Bernay himself found out about loop-around-pairs from a friendly telephone company engineer, who explained that within the millions of connections and interlinked local exchanges of what in those days made up the Bell network there were test numbers used by engineers to check connections between the exchanges. These numbers often occurred in consecutive pairs, say (213)-9001 and (213)- 9002, and were wired together so that a caller to one number was automatically looped around to the other. Hence the name, loop-around-pairs. Bernay publicized the fact that if two people anywhere in the country dialed any set of consecutive test numbers, they could talk together for free. He introduced a whole generation of people to the idea that the phone company wasn't an impregnable fortress: Ma Bell had a very exploitable gap in its derenses that anyone could use, just by knowing the secret. Bernay, steeped in the ethos of the sixties, was a visionary motivated by altruism--as well as by the commonly held belief that the phone system had been magically created to be used by anyone who needed it. The seeds he planted grew, over the next years, into a full-blown social phenomenon.

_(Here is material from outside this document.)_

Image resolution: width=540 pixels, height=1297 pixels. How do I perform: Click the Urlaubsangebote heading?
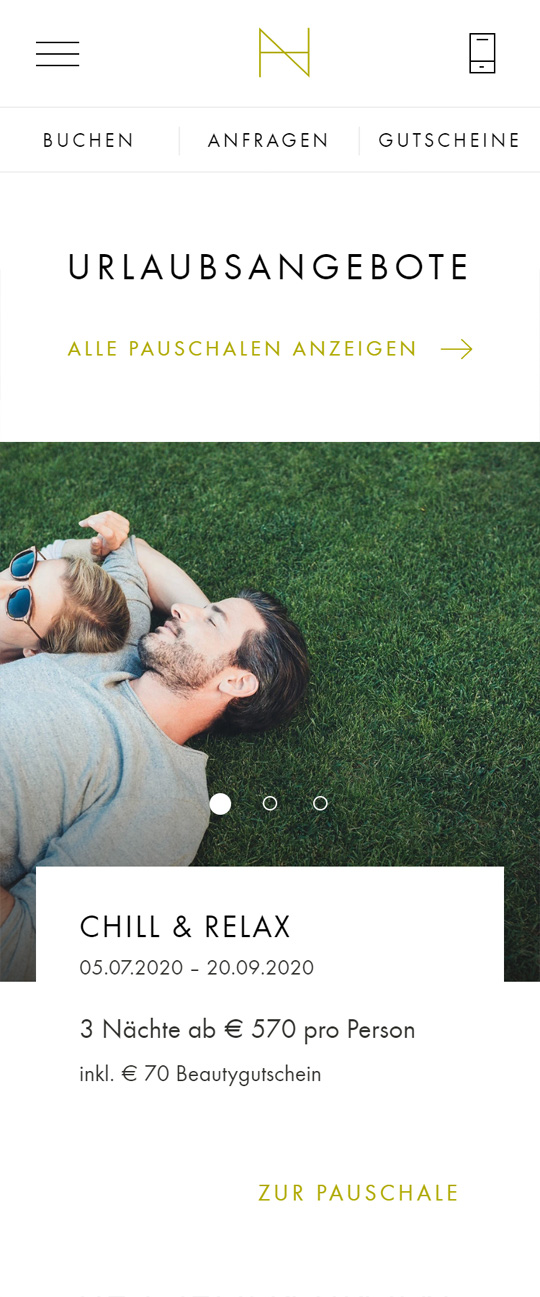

Legend has it that one of the early users of Bernay's system was a young man in Seattle, who told a blind friend about it, who in turn brought the idea to a winter camp for blind kids in Los Angeles. They dispersed back to their own hometowns and told their friends, who spread the secret so rapidly that within a year blind children throughout the country were linked together by the electronic strands of the Bell system. They had created a sort of community, an electronic clubhouse, and the web they spun across the country had a single purpose: communication. The early phreakers simply wanted to talk to each other without running up huge long-distance bills.
It wasn't long, though, before the means displaced the end, and some of the early phreakers found that the technology of the phone system could provide a lot more fun than could be had by merely calling someone. In a few years phreakers would learn other skills and begin to look deeper. They found a labyrinth of electronic passages and hidden sections within the Bell network and began charting it. Then they realized they were really looking at the inside of a computer, that the Bell system was simply a giant network of terminals--known as telephones--with a vast series of switches, wires, and loops stretching all across the country. It was actual place, though it only existed at the end of a phone receiver, a nearly limitless electronic universe accessible by dialing numbers on a phone. And what made this space open to phreakers was the spread of electronic gadgets that would completely overwhelm the Bell system.
According to Bell Telephone, the first known instance of theft of long-distance telephone service by an electronic device was discovered in 1961, after a local office manager in the company's Pacific Northwest division noticed some inordinately lengthy calls to an out-of-area directory-information number. The calls were from a studio at Washington State College, and when Bell's engineers went to investigate, they found what they described as "a strange-looking device on a blue metal chassis" attached to the phone, which they immediately nicknamed a "blue box."
The color of the device was incidental, but the name stuck. Its purpose was to enable users to make free long-distance calls, and it was a huge advancement on simple loop-around-pairs: not only could the blue box set up calls to any number anywhere, it would also allow the user to roam through areas of the Bell system that were off-limits to ordinary subscribers.
The blue box was a direct result of Bell's decision in the mid 1950'S to build its new direct-dial system around multifrequency tones--musical notes generated by dialing that instruct the local exchange to route the call to a specific number. The tones weren't the same as the notes heard when pressing the numbers on a push-button phone: they were based on twelve electronically generated combinations of six master tones. These tones controlled the whole system: hence they were secret.
Or almost. In 1954 an article entitled "In-band Signal Frequency Signaling," appeared in the Bell System Technical System Journal, which described the electronic signals used for routing long-distance calls around the country, for "call completion" (hanging up), and for billing. The phone company then released the rest of its secrets when the November 1960 issue of the same journal described the frequencies of the tones used to dial the numbers.